In den letzten 5 Jahren hat der Schweizer Verlag smartmyway in vielen unentgeltlichen Stunden Kathrin Rüeggs Bücher neu aufgelegt, weil die lebensbejahenden Geschichten dieser bemerkenswerten Unternehmerin aktueller denn je sind und ein neues Publikum erreichen sollen.
Der Verlag präsentiert 2025 dieses ideelle Projekt erstmals komplett mit den neun Tessiner Tagebüchern in Taschenbuchform als Einzelbände und in drei Sammelbänden, sowie den zwei dazu gehörenden Bildbänden.
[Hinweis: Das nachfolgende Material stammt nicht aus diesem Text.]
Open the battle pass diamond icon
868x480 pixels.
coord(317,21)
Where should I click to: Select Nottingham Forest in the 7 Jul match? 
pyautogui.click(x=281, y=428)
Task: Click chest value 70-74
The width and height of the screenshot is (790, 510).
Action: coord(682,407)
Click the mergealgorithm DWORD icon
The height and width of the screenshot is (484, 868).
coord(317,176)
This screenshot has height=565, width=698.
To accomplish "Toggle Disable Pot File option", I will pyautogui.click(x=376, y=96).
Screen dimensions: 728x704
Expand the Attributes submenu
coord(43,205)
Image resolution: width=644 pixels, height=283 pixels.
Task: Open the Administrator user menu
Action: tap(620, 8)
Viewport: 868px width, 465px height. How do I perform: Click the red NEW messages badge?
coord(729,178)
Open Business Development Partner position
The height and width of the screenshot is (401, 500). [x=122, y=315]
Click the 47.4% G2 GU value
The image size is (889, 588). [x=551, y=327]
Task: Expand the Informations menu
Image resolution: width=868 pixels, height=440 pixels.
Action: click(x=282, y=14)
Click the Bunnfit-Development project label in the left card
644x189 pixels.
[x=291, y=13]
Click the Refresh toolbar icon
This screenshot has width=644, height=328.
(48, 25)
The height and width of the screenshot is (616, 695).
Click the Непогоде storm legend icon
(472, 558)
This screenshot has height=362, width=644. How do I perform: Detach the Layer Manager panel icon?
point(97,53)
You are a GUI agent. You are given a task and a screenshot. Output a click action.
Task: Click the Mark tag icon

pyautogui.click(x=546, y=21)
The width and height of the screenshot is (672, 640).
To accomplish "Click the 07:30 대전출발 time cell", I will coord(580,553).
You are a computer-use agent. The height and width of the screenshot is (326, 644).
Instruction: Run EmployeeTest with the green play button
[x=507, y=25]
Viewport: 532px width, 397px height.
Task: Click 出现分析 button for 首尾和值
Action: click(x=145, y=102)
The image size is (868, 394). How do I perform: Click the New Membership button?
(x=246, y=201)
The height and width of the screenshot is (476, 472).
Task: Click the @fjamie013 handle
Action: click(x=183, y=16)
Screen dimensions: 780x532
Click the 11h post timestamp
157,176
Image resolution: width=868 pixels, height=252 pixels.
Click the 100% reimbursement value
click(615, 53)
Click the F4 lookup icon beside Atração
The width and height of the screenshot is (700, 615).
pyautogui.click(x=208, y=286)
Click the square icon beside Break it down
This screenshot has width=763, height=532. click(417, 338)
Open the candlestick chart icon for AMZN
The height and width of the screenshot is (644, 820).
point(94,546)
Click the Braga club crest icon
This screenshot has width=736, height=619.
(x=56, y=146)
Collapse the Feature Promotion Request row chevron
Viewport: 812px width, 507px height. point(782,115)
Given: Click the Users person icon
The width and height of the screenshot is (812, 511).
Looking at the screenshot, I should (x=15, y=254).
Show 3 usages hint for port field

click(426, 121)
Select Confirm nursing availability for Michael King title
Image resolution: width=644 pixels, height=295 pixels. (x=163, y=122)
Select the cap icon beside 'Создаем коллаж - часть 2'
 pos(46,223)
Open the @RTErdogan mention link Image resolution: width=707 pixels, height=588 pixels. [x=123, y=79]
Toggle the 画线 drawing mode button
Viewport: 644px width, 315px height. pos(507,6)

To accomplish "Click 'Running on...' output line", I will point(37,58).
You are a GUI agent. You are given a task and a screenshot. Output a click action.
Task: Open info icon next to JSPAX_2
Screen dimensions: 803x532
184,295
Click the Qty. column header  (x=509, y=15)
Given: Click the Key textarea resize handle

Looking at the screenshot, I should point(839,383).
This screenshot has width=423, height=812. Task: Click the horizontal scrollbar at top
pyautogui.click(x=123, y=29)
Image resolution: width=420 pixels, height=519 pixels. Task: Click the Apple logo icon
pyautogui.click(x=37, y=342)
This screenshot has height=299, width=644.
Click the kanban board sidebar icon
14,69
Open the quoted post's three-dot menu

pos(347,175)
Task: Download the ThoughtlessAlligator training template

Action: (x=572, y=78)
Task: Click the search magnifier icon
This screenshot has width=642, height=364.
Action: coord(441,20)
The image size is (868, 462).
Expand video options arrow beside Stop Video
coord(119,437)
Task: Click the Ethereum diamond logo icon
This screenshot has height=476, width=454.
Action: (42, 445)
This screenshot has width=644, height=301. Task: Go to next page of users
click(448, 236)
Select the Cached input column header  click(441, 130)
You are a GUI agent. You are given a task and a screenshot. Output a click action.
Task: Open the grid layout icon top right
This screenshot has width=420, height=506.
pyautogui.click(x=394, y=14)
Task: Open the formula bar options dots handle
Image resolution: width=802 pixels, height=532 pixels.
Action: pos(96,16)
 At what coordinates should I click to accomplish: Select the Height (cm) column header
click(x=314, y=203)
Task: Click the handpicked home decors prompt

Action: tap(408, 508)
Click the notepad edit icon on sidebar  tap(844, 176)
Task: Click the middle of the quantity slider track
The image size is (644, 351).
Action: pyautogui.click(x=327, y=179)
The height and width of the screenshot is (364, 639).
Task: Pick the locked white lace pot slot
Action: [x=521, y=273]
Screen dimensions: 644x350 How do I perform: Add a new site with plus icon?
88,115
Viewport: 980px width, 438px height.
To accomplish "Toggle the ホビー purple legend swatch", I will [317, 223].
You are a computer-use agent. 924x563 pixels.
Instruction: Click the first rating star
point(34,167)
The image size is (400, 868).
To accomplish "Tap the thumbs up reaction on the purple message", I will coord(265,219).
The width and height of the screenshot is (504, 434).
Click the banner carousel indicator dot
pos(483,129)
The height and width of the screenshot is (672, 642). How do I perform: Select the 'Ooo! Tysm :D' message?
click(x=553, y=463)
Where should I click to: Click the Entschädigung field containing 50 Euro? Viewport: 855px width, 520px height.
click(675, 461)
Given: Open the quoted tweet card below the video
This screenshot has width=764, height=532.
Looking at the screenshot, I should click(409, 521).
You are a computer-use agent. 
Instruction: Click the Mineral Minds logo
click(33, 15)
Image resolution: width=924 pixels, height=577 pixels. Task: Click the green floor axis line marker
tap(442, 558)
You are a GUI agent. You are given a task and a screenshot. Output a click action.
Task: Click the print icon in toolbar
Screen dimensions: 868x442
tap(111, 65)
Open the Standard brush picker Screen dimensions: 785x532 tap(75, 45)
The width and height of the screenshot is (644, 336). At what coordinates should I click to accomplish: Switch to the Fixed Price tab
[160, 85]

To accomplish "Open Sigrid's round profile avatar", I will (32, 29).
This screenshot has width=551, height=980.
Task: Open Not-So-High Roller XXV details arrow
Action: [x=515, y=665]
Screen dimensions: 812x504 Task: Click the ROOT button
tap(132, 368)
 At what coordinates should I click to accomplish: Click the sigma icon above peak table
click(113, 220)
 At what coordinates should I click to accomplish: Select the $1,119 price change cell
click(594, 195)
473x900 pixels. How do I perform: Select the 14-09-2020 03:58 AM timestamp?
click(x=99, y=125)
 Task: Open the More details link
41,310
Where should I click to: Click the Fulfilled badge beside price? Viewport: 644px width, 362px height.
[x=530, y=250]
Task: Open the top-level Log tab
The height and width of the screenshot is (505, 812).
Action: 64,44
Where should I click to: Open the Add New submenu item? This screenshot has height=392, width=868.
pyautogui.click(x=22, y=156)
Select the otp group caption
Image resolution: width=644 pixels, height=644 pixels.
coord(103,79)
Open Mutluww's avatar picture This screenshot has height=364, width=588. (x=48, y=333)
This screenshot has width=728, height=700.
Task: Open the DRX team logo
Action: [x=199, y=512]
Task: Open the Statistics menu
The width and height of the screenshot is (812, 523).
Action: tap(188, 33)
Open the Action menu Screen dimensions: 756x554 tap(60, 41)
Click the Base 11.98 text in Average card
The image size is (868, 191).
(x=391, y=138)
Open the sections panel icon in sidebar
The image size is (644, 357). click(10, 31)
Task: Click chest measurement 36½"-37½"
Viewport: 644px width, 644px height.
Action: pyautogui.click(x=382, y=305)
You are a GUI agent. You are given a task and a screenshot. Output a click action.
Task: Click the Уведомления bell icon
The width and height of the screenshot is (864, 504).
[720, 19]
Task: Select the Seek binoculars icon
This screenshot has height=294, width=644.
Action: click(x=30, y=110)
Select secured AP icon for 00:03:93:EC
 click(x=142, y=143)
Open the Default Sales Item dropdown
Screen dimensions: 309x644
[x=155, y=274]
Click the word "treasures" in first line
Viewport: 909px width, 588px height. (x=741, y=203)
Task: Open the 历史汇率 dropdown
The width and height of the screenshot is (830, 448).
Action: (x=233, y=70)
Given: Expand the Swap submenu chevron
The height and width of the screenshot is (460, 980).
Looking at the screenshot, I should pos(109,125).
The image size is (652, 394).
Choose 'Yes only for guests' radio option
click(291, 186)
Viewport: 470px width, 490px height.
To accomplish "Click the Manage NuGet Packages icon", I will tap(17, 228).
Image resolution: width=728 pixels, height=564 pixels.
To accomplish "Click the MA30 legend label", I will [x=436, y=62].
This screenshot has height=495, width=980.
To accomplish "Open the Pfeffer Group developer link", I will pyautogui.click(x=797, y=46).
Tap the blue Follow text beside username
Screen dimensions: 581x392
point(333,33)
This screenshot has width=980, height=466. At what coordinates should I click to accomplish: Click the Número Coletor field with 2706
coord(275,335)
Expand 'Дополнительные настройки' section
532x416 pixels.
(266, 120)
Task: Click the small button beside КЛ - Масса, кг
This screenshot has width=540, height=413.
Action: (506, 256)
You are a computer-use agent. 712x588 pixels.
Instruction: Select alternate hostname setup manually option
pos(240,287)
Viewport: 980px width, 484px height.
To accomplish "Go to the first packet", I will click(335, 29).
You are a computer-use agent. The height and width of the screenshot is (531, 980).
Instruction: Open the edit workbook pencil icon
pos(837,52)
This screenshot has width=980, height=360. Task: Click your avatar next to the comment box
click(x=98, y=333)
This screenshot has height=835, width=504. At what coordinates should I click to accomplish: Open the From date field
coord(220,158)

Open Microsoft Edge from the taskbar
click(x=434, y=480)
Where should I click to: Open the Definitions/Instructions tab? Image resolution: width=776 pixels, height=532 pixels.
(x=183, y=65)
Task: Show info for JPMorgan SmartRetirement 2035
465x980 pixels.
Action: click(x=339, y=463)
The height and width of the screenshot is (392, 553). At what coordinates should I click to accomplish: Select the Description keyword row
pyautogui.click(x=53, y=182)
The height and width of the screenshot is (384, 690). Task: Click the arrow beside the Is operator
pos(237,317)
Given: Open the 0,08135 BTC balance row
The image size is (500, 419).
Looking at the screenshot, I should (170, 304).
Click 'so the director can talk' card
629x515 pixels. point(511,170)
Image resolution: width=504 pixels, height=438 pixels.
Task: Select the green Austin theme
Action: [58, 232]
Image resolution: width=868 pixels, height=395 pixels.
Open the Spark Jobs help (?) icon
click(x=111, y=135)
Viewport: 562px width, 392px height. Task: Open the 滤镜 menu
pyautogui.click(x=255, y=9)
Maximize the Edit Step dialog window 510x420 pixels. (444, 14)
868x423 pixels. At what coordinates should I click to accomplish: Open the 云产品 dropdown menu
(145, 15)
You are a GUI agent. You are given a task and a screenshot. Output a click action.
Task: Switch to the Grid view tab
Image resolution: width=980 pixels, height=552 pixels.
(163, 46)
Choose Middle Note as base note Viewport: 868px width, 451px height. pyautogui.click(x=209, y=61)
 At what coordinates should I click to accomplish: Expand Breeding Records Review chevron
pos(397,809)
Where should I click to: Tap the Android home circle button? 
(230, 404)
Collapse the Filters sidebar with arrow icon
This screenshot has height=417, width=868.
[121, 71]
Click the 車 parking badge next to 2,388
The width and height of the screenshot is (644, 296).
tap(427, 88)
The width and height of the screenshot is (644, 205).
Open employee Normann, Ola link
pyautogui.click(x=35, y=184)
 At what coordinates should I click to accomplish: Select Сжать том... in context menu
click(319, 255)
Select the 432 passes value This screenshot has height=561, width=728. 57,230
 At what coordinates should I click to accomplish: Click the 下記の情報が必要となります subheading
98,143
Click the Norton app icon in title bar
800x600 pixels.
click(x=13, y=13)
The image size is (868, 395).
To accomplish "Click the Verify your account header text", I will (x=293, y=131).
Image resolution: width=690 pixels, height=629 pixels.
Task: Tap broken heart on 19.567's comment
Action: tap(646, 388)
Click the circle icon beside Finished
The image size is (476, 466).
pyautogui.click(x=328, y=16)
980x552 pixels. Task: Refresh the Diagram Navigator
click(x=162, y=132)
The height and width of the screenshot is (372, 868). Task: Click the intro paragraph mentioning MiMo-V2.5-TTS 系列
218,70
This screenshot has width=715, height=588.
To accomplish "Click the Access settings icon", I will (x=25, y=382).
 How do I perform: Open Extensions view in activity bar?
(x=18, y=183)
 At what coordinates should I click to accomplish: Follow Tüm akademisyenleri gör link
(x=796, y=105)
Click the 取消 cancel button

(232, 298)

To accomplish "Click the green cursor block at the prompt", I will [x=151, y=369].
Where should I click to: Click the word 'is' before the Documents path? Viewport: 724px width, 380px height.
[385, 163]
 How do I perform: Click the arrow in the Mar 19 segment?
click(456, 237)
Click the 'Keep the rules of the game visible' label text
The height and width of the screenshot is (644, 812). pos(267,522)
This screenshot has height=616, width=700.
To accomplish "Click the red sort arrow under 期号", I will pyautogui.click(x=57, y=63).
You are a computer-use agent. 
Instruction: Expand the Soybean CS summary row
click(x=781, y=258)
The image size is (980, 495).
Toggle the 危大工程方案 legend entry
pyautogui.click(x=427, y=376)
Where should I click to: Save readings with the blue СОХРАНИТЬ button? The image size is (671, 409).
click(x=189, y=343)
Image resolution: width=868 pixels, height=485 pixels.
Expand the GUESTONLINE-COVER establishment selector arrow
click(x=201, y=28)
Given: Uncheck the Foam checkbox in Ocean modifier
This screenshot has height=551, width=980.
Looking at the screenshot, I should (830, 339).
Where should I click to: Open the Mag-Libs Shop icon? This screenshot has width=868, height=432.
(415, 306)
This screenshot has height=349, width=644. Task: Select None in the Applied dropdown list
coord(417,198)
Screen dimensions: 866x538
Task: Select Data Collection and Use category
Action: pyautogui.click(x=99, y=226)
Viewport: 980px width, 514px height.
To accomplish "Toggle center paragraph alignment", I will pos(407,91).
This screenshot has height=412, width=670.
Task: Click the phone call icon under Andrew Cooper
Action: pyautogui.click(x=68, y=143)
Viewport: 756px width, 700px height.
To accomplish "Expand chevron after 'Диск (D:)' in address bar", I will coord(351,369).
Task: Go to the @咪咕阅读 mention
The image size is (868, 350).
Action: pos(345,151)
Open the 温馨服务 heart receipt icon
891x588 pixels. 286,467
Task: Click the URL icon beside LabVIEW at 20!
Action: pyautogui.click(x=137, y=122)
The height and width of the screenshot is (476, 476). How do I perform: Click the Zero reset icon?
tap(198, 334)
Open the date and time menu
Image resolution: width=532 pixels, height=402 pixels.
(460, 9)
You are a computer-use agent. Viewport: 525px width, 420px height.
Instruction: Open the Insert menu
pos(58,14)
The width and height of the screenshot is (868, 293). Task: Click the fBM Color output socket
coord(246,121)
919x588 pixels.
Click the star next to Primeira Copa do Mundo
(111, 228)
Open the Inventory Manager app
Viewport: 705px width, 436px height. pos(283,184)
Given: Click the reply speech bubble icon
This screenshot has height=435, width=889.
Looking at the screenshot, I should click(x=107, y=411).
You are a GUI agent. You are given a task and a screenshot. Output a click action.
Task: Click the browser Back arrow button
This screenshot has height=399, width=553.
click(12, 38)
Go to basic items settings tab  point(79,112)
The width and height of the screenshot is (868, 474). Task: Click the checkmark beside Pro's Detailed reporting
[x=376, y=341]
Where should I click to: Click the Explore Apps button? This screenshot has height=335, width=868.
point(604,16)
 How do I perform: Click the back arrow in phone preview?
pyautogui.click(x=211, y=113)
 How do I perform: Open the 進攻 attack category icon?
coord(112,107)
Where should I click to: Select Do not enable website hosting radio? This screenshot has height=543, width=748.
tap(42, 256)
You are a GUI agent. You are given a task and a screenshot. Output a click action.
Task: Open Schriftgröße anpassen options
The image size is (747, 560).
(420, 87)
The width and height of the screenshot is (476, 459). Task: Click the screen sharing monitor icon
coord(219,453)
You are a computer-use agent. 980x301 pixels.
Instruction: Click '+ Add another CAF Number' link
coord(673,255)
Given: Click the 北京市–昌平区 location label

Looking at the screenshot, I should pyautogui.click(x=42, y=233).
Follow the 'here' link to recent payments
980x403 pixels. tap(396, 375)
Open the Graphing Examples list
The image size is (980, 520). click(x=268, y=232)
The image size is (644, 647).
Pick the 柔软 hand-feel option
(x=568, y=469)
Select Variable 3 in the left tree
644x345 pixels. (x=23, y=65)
Sogar eine englische Version gibt es jetzt vom ersten Band.
Kleine Welt im Tessin von Kathrin Rüegg.
Erstes Tessiner Tagebuch.
Ein Lesebuch von smartmyway.
Kapitel 3.
MAI
Mein Einzug in den Dschungel
Mein Koffer war gepackt. Zum Abschluß wusch ich meine Haare und duschte so lange, bis der Boiler in Marias Badezimmer leer war. Eine Dusche würde ich vermissen. Aber hoffentlich nicht für lange.
Meine Post war nach Sassariente, postlagernd, umadressiert. Ich hatte allen meinen Freunden geschrieben, daß ich jeweils am Dienstag und Freitag ihre Briefe abholen werde. Ich wollte mich so einrichten, daß ich die übrigen fünf Tage der Woche nicht vom Monte Valdo weg mußte.
Einen schönen Tag hatte ich für meinen Umzug nicht ausgesucht. Es regnete. Es kann nur im Tessin so regnen. Wer es noch nie erlebt hat, stellt sich am besten vor, wie Sankt Petrus und alle Engelchen eine riesengroße Gießkanne mit Brause über das Tessin, den Lieblingsgarten des lieben Gottes, halten. Der Regen tropft nicht mehr, er rinnt in Fäden vom Himmel.
Auf Michelangelos Rat hatte ich mir einen wasserdichten Umhang gekauft, wie ihn die Straßenarbeiter tragen. Dazu einen Hut aus dem gleichen Material und die höchsten Gummistiefel. Wenn meine ehemaligen Angestellten mich so sehen könnten!
Ich patschte durch den Wald, beladen mit einem Rucksack und drei an einen Stock gehängten Einkaufstaschen. Über die ganze Last spannte ich meinen mächtigen roten Tessiner Schirm.
Michelangelo hatte mir zum Empfang eine Art Triumphbogen gebastelt. Mühsam eingesteckte Blümlein, an denen Regentropfen herunterkollerten, hingen daran. Sein Willkommensgeschenk war ein Eßtisch. Kopfund Fußteil des einen Bettes waren irgendwie zusammengefügt und bildeten das Tischblatt. Aus den wenigen noch guten Bodenbrettern des obern Heustalls hatte er zwei gekreuzte Beine und einen Quersteg geschreinert.
Anstelle von Stühlen standen rings um den Tisch die Stücke eines Baumstamms, auf die entsprechende Sitzhöhe zugeschnitten. Im Kamin prasselte ein freundliches Feuer. Die Hunde saßen davor und wärmten sich. Susi säugte in einer Kartonschachtel ihr Söhnchen und gab zärtliche Gurrlaute von sich.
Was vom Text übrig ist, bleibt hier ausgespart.